Updated on 20 November 2013
Cold changes the way cancer cells grow and spread in mice
Singapore: A study by Dr Elizabeth Repasky and colleagues at the Roswell Park Cancer Institute in the US found that cold changes the way cancer cells grow and spread in mice. The research has been published in a paper in the Proceedings from the National Academy of Sciences (PNAS).
The study found that that mice living in a relatively cold environment of around 22°C had cancers that grew more quickly and aggressively than mice living at a nice thermally comfortable temperature of around 30°C. A cold environment boosted the growth of several different types of cancer, including breast, skin, colon, and pancreas.
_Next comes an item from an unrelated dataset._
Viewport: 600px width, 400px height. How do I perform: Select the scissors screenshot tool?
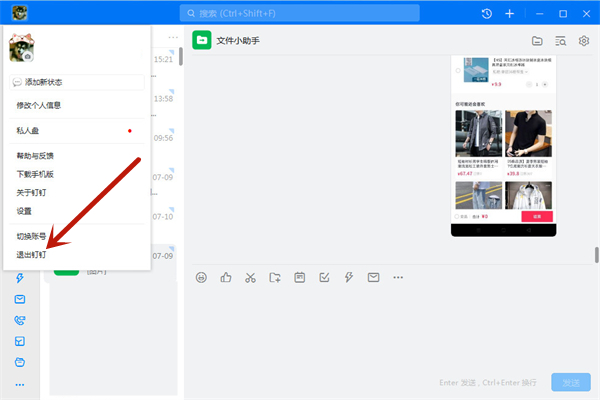[x=250, y=277]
It did not matter if mice had lived in the cold for a lifetime before they got cancer. A chilly exposure even after their cancer had become established still made their tumors grow more quickly.
The body's anti-cancer responses are mostly driven by the immune system's T cells, which recognize and destroy tumor cells based on the altered proteins they produce. Tumors often react to a T-cell attack by producing signals that trick the body into suppressing these immune cells. This battle continues until one side outpaces the other. A lot of anti-cancer treatments given in the clinic help to swing the balance in favor of the immune system.
Both the cold and the comfortable mice had the same numbers of potential cancer-fighting T cells when they were healthy. But the tumor-seeking T cells in the comfortable mice were quicker and better at burrowing into the tumor to attack it. They also secreted more cancer-fighting substances than the cells from cold mice. In the tumors of cold mice, there were greater numbers of suppressive cells capable of shutting down normal immune responses. Cold temperatures, then, shifted the body's response from fighting the tumor to accepting it.